Il parait donc difficile d’intervenir par voie d’ordonnance directement sur la prise en charge du surcoût, si ce n’est pour encadrer les postes de préjudices et orienter leur imputabilité. Mais à ce stade, la dynamique pourrait aussi consister à laisser les acheteurs et les opérateurs se rencontrer, lister les postes de surcoûts et ventiler la prise en charge en conséquence. De telles discussions sont en cours dans beaucoup de cas, mais elles risquent de susciter des crispations et des contestations, d’autant plus que les acheteurs publics demeurent soumis à l’interdiction d’accorder tout libéralité, ce qui légitime leur réserve (CE Sect., 19 mai 1971, Mergui, 79962). Il convient donc de privilégier un examen au cas par cas.

Une voie pourrait être la recherche de mesures indirectes, comme la mise en place d’un système de défiscalisation ou de TVA à taux réduit proposée par la Capeb. Une autre solution serait d’introduire une clause d’indexation liée à l’imprévisibilité pour majorer tous les contrats en cours. Cette proposition de la FFB suscite une certaine inquiétude puisqu’elle serait lourde de conséquences pour l’acheteur public et pourrait impacter plus largement l’économie de la commande publique.

 

Des mesures sont-elles envisagées pour soutenir les entreprises locales ?

Matthieu Kluczynski : Cette idée préexistait évidemment à la crise sanitaire du Covid-19. Une réponse ministérielle du 25 février 2020 indiquait déjà que l’accès des entreprises locales à la commande publique est une préoccupation majeure du Gouvernement. C’est un enjeu pour le développement économique des territoires et la croissance des petites et moyennes entreprises. Il était encore précisé que la promotion de l’achat local répond également à des préoccupations environnementales et écologiques. (Rép. Min. 25 février 2020, JO AN, n°24584).

Bien que des outils existent déjà, cette réponse rappelle que le juge européen et le juge administratif français censurent régulièrement les conditions d’exécution ou les critères d’attribution reposant sur l’origine des produits ou l’implantation géographique des entreprises et toute modification du droit des marchés publics en ce sens serait inconstitutionnelle et inconventionnelle.

Cependant, la crise sanitaire a renforcé la volonté des acteurs publiques d’assouplir – au moins temporairement – le Code de la commande publique pour permettre un meilleur accès des entreprises locales aux marchés publics.
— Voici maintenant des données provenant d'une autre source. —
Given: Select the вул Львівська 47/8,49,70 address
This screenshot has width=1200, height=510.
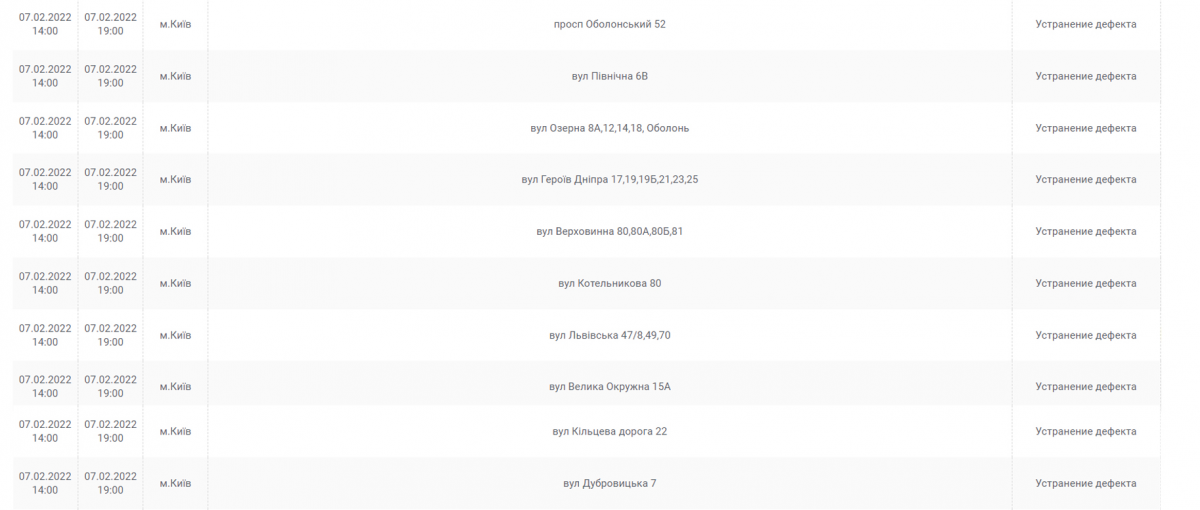Looking at the screenshot, I should [x=609, y=335].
La commission des finances de l’Association des maires de France (AMF) considère ainsi qu’il serait opportun d’autoriser, lors de la sélection des offres des entreprises, un critère favorisant des entreprises dont le bénéfice de l’attribution irait au tissu économique local.

Cette suggestion émane encore des nombreux députés qui proposent « de permettre l’intégration d’un critère de préférence locale », une telle proposition impliquant nécessairement une prise de position au niveau de l’Union européenne.

 

Un rehaussement de plafond des marchés publics sans formalités préalables est-il envisagé ?

Matthieu Kluczynski : Il s’agit effectivement d’une suggestion présentée dans le cadre d’un amendement et consistant à faire passer le seuil de publicité et de mise en concurrence à 100 000 € HT. Rappelons que ce seuil était hier fixé à 25 000 € HT et est aujourd’hui fixé à 40 000 € HT depuis le 1ier janvier 2020.

Cette proposition a un objectif clair : se défaire du carcan parfois jugé trop lourd des règles de publicité et de mise en concurrence, tout en respectant les principes de la commande publique que sont l’égalité de traitement, la liberté d’accès et la transparence de la procédure, mais dans une approche plus pragmatique.

Ces propositions s’avèrent ainsi très disparates : tandis que certaines prônent l’assouplissement de règles jugées trop lourdes, d’autres propose une intervention (par voie d’ordonnance ?) plus soutenue pour répondre aux questions concrètes qui se dévoilent.

Nous ne manquerons pas de vous tenir informés des suites données à ces suggestions dans les colonnes du présent blog.